_AIM OF THE TASK_
Give back the data below word for word. Any image in it should be left out.

[Stored records]
□ □ □ □
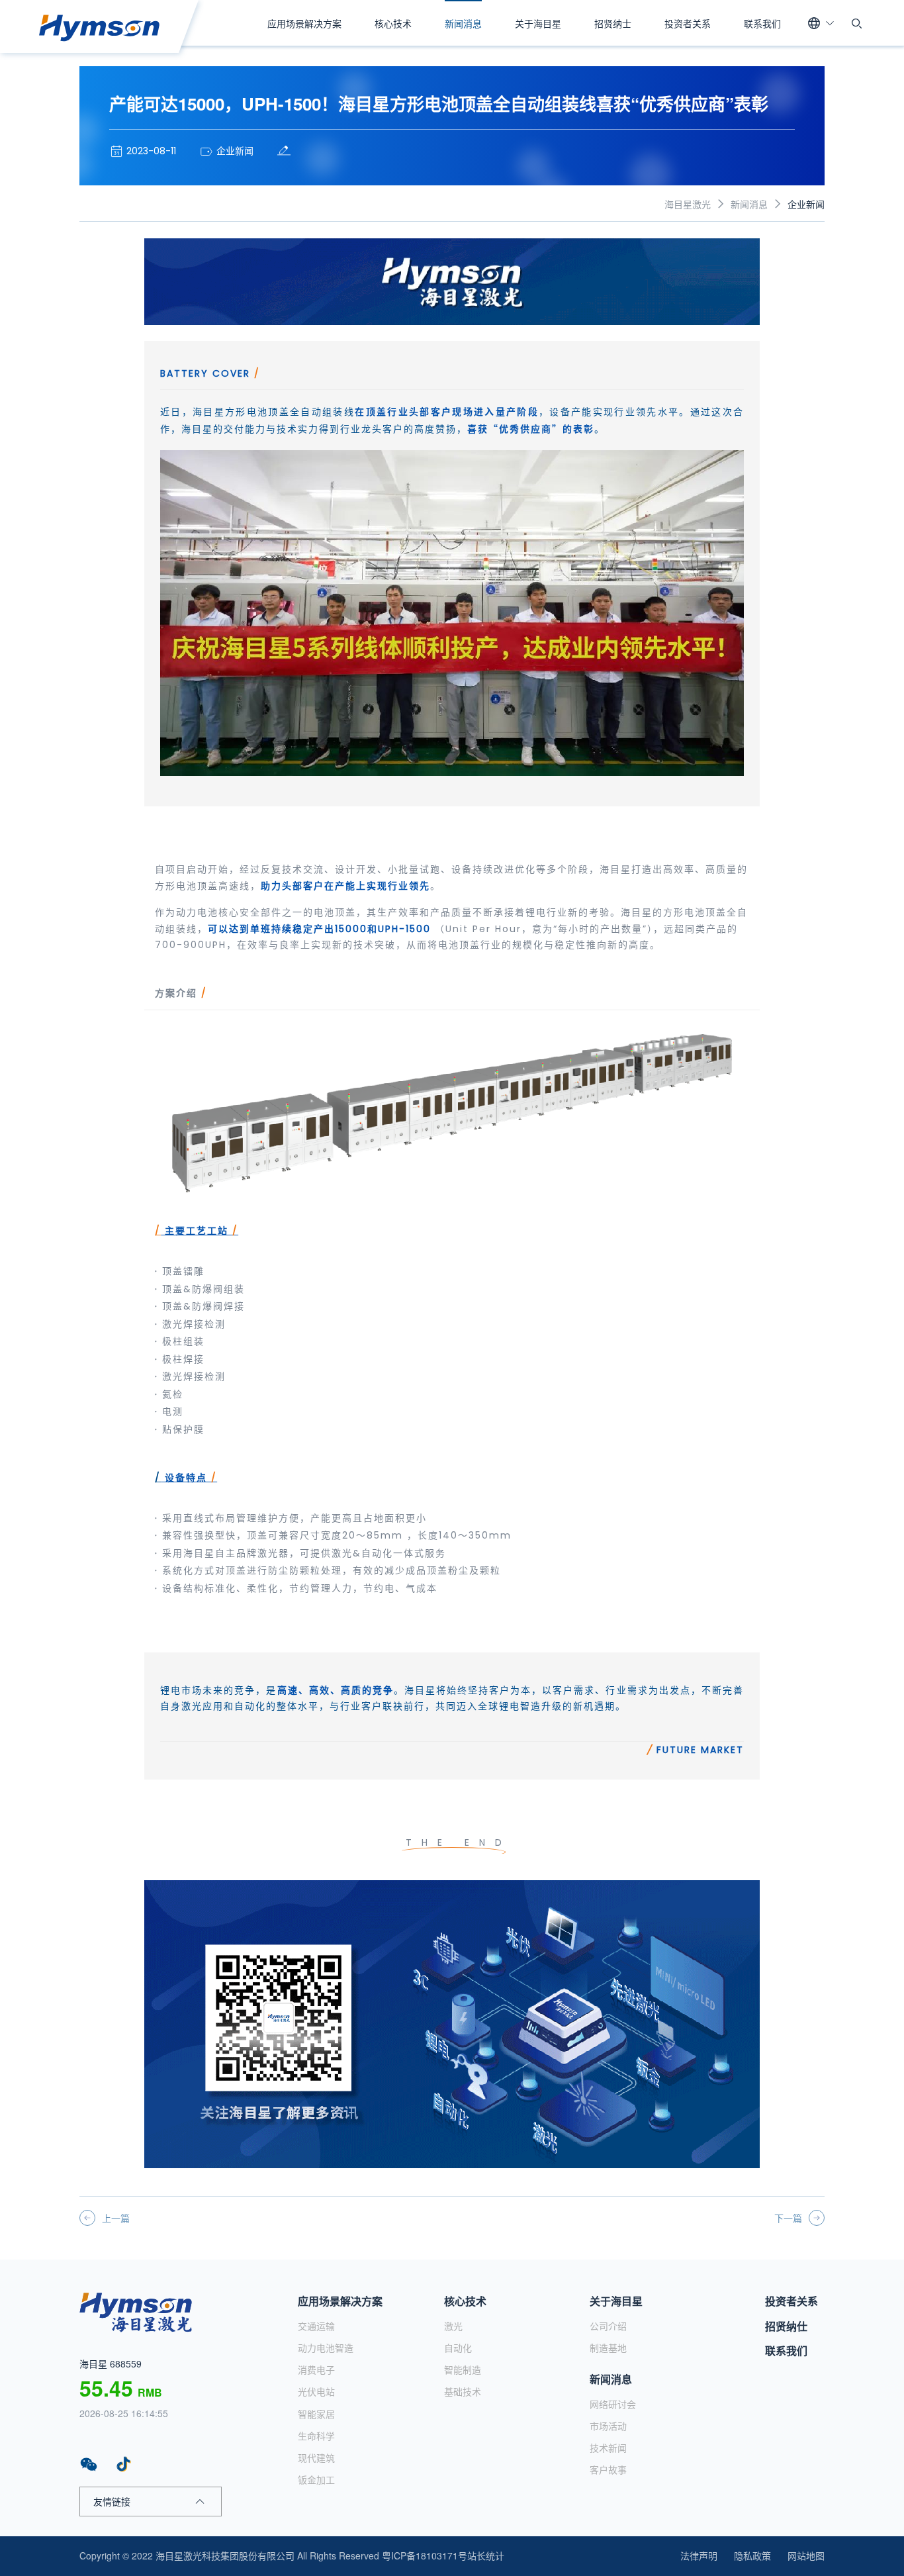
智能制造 (462, 2369)
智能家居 (316, 2413)
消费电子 (316, 2369)
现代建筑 (316, 2457)
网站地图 (806, 2555)
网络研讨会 (613, 2403)
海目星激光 (687, 204)
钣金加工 (316, 2479)
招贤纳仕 (786, 2326)
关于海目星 (538, 23)
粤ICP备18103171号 (424, 2555)
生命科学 (316, 2435)
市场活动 (608, 2425)
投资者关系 (687, 23)
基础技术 (462, 2391)
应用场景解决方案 (304, 23)
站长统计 (485, 2555)
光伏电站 (316, 2391)
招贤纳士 (612, 23)
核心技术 (393, 23)
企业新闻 (806, 204)
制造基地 (608, 2347)
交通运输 (316, 2325)
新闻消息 (463, 23)
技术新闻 (608, 2447)
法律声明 (698, 2555)
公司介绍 (608, 2325)
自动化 (458, 2347)
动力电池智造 (325, 2347)
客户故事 (608, 2469)
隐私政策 (752, 2555)
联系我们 (762, 23)
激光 (453, 2325)
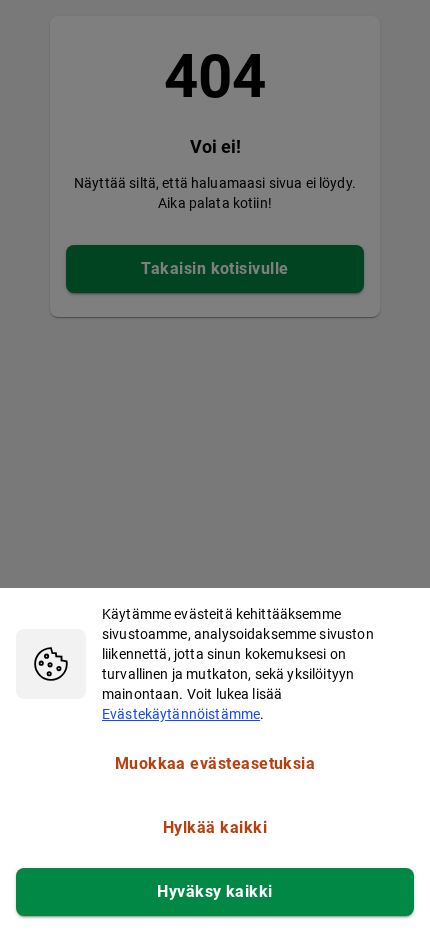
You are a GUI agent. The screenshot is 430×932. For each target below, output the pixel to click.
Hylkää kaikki (215, 827)
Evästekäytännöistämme (181, 714)
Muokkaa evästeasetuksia (215, 763)
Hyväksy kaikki (214, 891)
□ □ □ □
_SOLUTION FOR THIS PROBLEM_
智能制造 (462, 2369)
智能家居 (316, 2413)
消费电子 (316, 2369)
现代建筑 (316, 2457)
网站地图 (806, 2555)
网络研讨会 (613, 2403)
海目星激光 (687, 204)
钣金加工 (316, 2479)
招贤纳仕 (786, 2326)
关于海目星 (538, 23)
粤ICP备18103171号 (424, 2555)
生命科学 (316, 2435)
市场活动 (608, 2425)
投资者关系 (687, 23)
基础技术 (462, 2391)
应用场景解决方案 (304, 23)
站长统计 (485, 2555)
光伏电站 (316, 2391)
招贤纳士 (612, 23)
核心技术 (393, 23)
企业新闻 (806, 204)
制造基地 (608, 2347)
交通运输 (316, 2325)
新闻消息 (463, 23)
技术新闻 (608, 2447)
法律声明 (698, 2555)
公司介绍 (608, 2325)
自动化 (458, 2347)
动力电池智造 (325, 2347)
客户故事 (608, 2469)
隐私政策 (752, 2555)
联系我们 (762, 23)
激光 (453, 2325)
You are a GUI agent. The screenshot is 430×932. For each target below, output the pixel to click.
Hylkää kaikki (215, 827)
Evästekäytännöistämme (181, 714)
Muokkaa evästeasetuksia (215, 763)
Hyväksy kaikki (214, 891)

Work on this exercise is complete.